The title track is an almost bizarrely underappreciated gem in 2Pac's canon, one of his most assured performances as a rapper and a standout moment on an album with no shortage of star wattage and star-making moments.
The album has a wobbly closing run that includes the formulaic "Run The Streetz" with Michel'le before launching into the Bay Area posse cut "Ain't Hard 2 Find" with C-Bo, B-Legit and E-40. Things confusingly close with the decidedly optimistic "Heaven Ain't Hard 2 Find." On an album overflowing with contempt, it's a strangely warm and sentimental tone on which to end things. But it's one of the album's more under-discussed high points.
The impact of All Eyez On Me would be seismic. It's one of the best-selling albums of all-time, the 2Pac album that launched him into the upper echelons of popular culture and cemented his stature as arguably Hip-Hop's most iconic figure of the 1990s. It spawned countless imitators; as major Hip-Hop stars from Wu-Tang Clan to Pac's primary rival The Notorious B.I.G. would make double albums rap's gaudiest musical status symbol.
The album's effortless balance of slick radio appeal, brash gangsta-ism and loverman club songs would become a go-to formula for many a blockbuster that followed, from Vol. 2...Hard Knock Life to Get Rich Or Die Tryin,' and the big budget excesses of the "California Love" video would be echoed across mainstream Hip-Hop for years: with seemingly everyone rushing to see who could drop the most eye-poppingly elaborate music videos.
In terms of the impact the album seemed to have on Tupac Shakur as an artist and as a man, it's hard not to view it as a troubled creative succumbing to his most self-destructive tendencies. It echoes the tragedy of Shakur's life, as the album's hatefulness and brashness seemed to point towards doom. Perhaps that's just the 20/20 vision of hindsight; but Tupac Shakur seemed resigned to the fact that he'd tried to do it their way; and it just was not true to his nature. For all of its slickness and posturing, All Eyez On Me is still just Pac being Pac, perhaps in the most regrettable way.
His interview with Davey D from that year made it clear that he wasn't interested in reinventing himself. Not anymore.
"What I learned in jail is that I can't change," Pac said. "I can't live a different lifestyle..this is it. This is the life that they gave and this is the life that I made. You know how they say 'you made your bed now lay in it? I tried to move... can't move into some other bed.
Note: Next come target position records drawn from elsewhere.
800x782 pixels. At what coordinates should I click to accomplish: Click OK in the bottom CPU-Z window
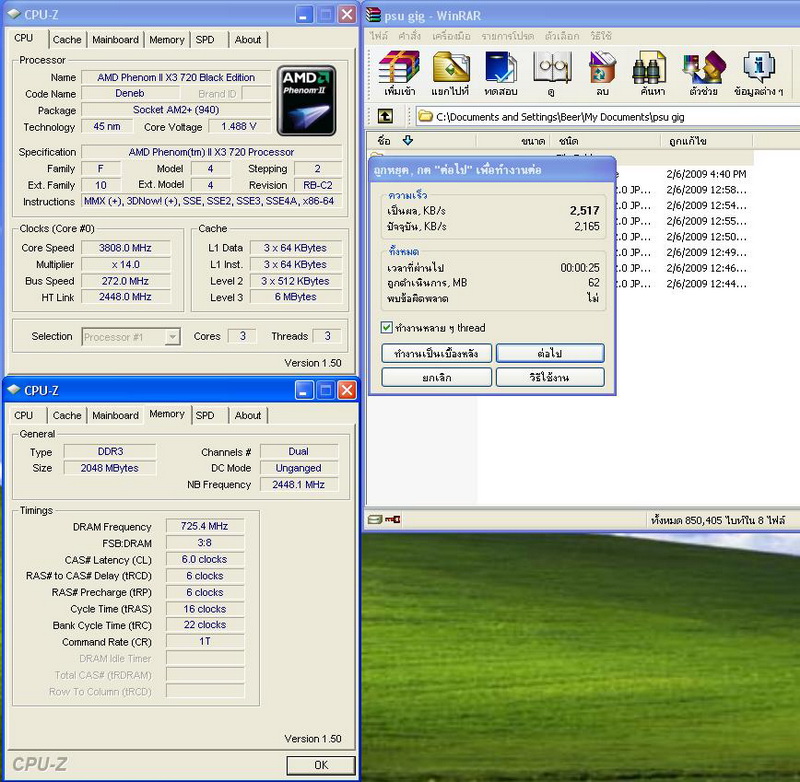click(320, 765)
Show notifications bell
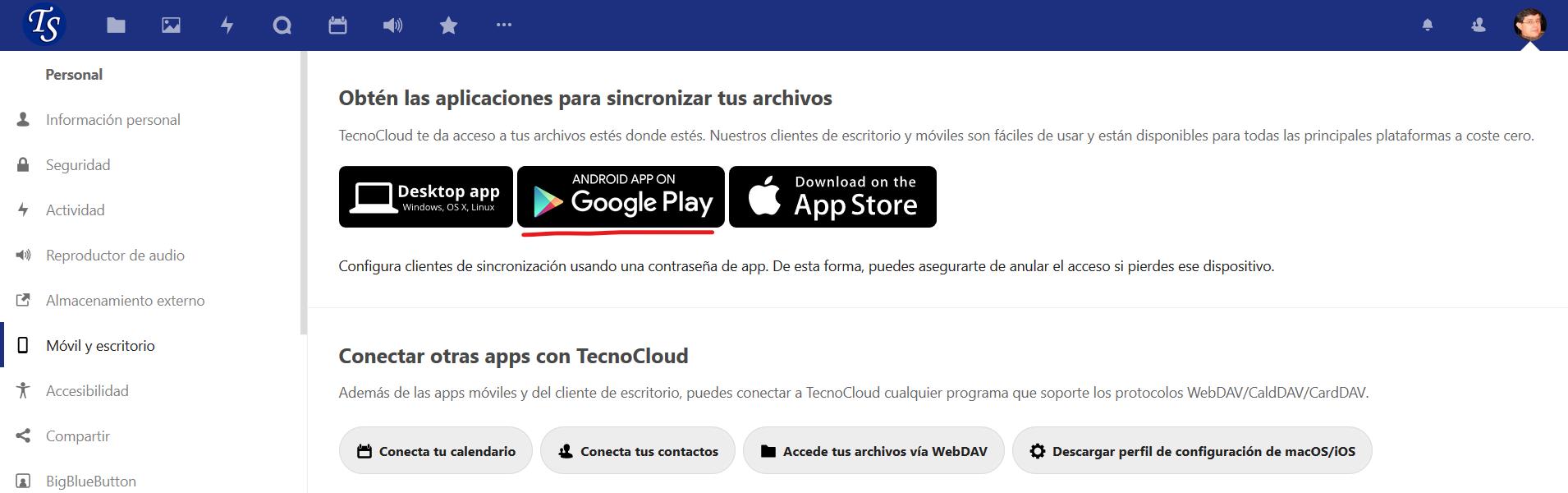 click(1428, 25)
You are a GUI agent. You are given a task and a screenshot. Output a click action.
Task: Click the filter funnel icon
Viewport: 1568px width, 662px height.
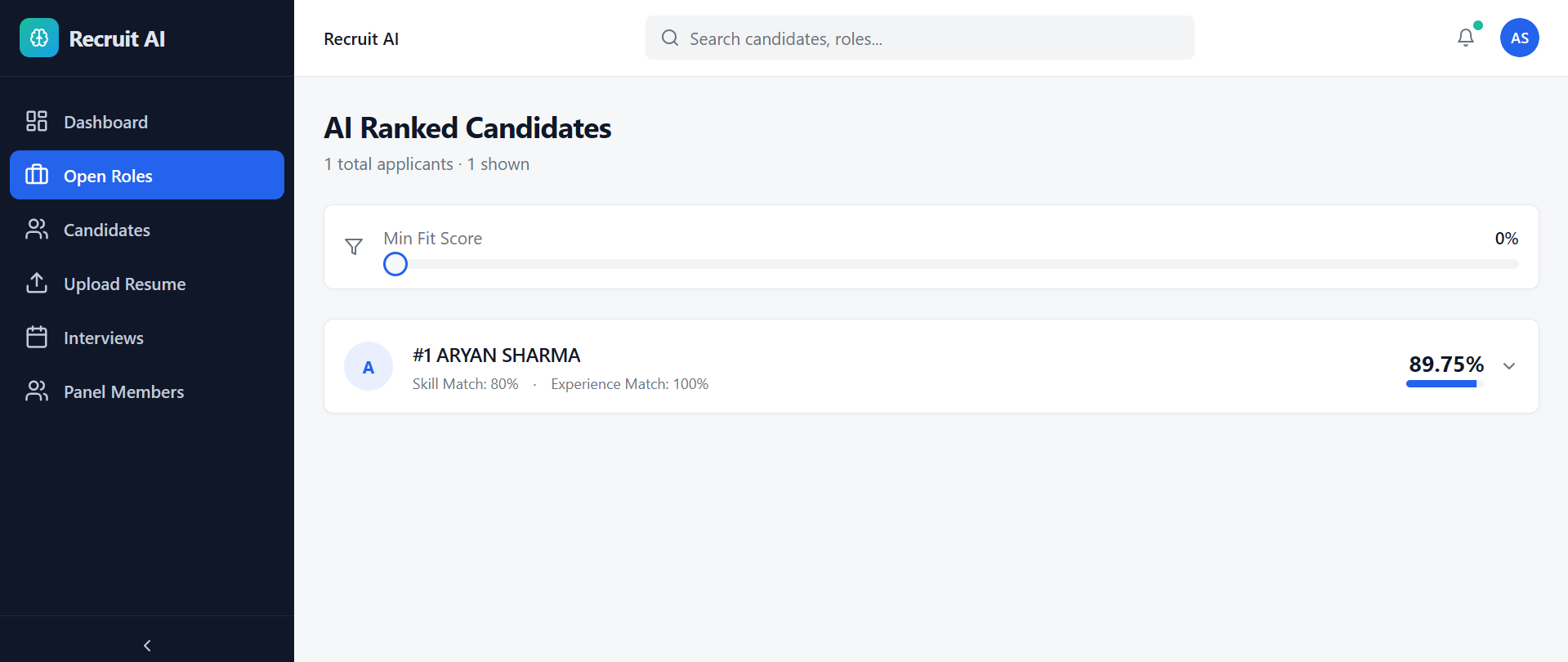pos(354,246)
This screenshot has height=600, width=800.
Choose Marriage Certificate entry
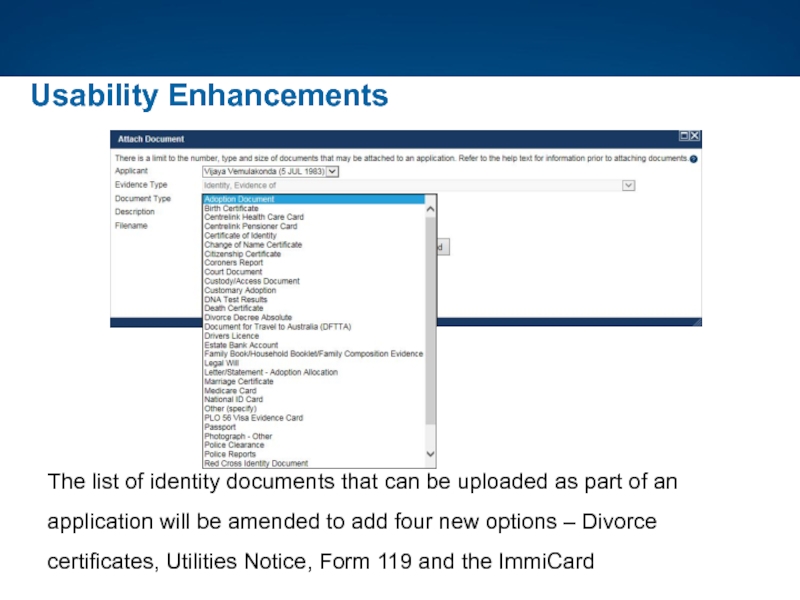click(238, 381)
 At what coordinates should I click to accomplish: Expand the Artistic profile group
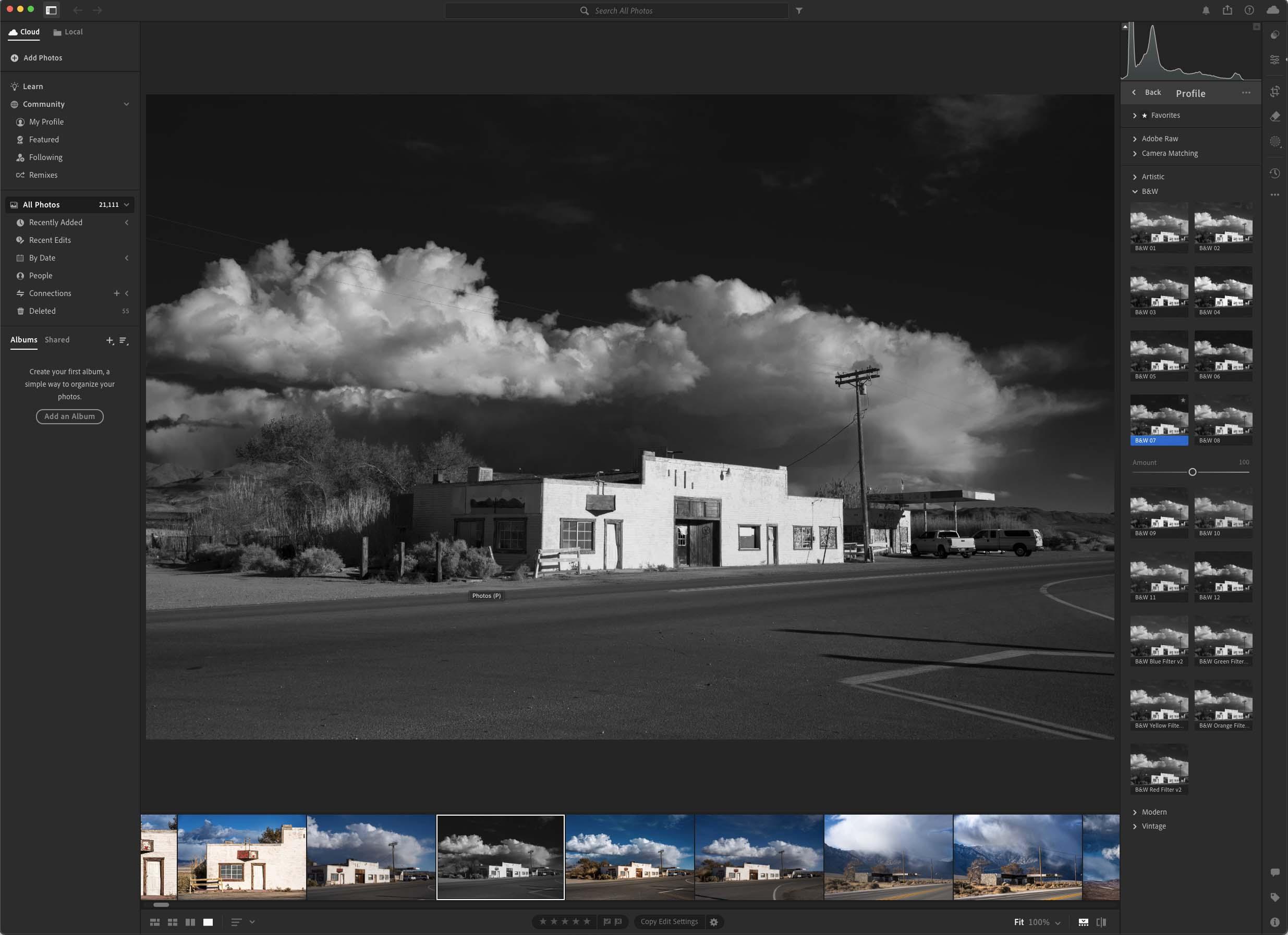(x=1153, y=177)
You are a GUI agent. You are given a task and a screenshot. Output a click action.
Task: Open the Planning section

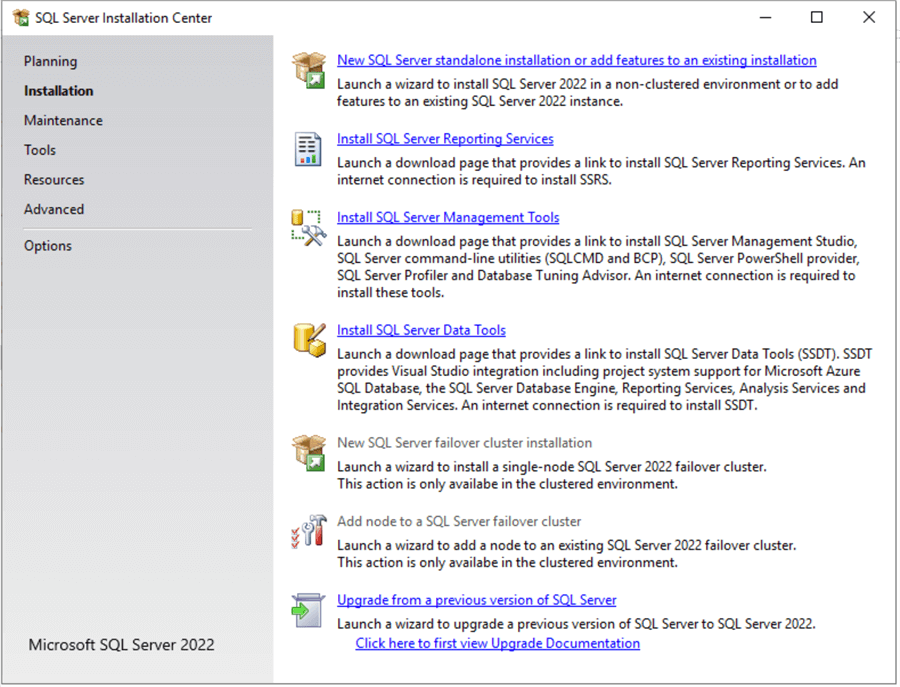click(x=50, y=61)
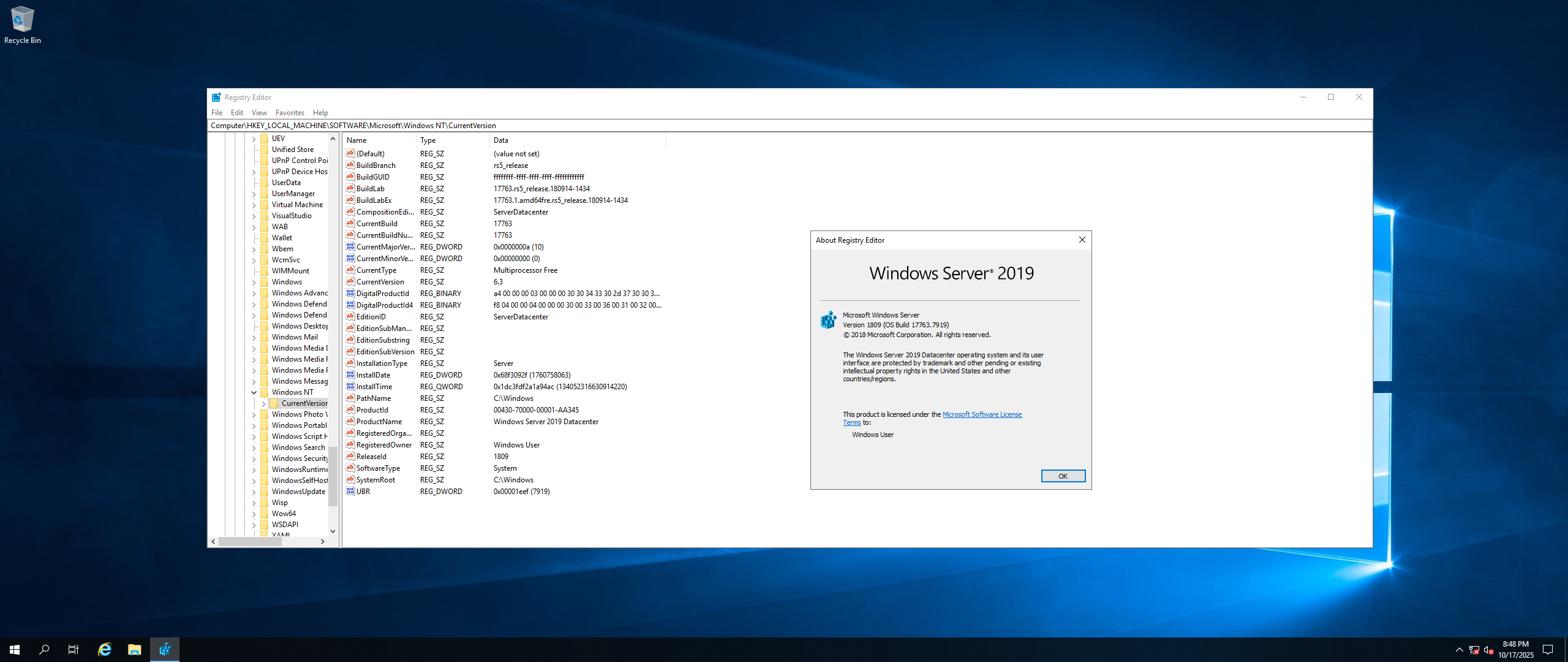Click the tree pane horizontal scrollbar
Screen dimensions: 1568x662
coord(250,541)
This is it. Not for the courts. Not for the parole board. Not for nobody."
"I'm just trying to make something good out of that. It's like if you try and plant something in the concrete...if it grows and the rose pedals got all kind of scratches and marks, your not gonna say 'Damn look at all the scratches on the rose that grew from the concrete'. Your gonna say..Damn! A rose grew from the concrete? Well that's the same thing with me.. Folks should be sayin' 'Damn! he grew out of all that?' That's what they should see."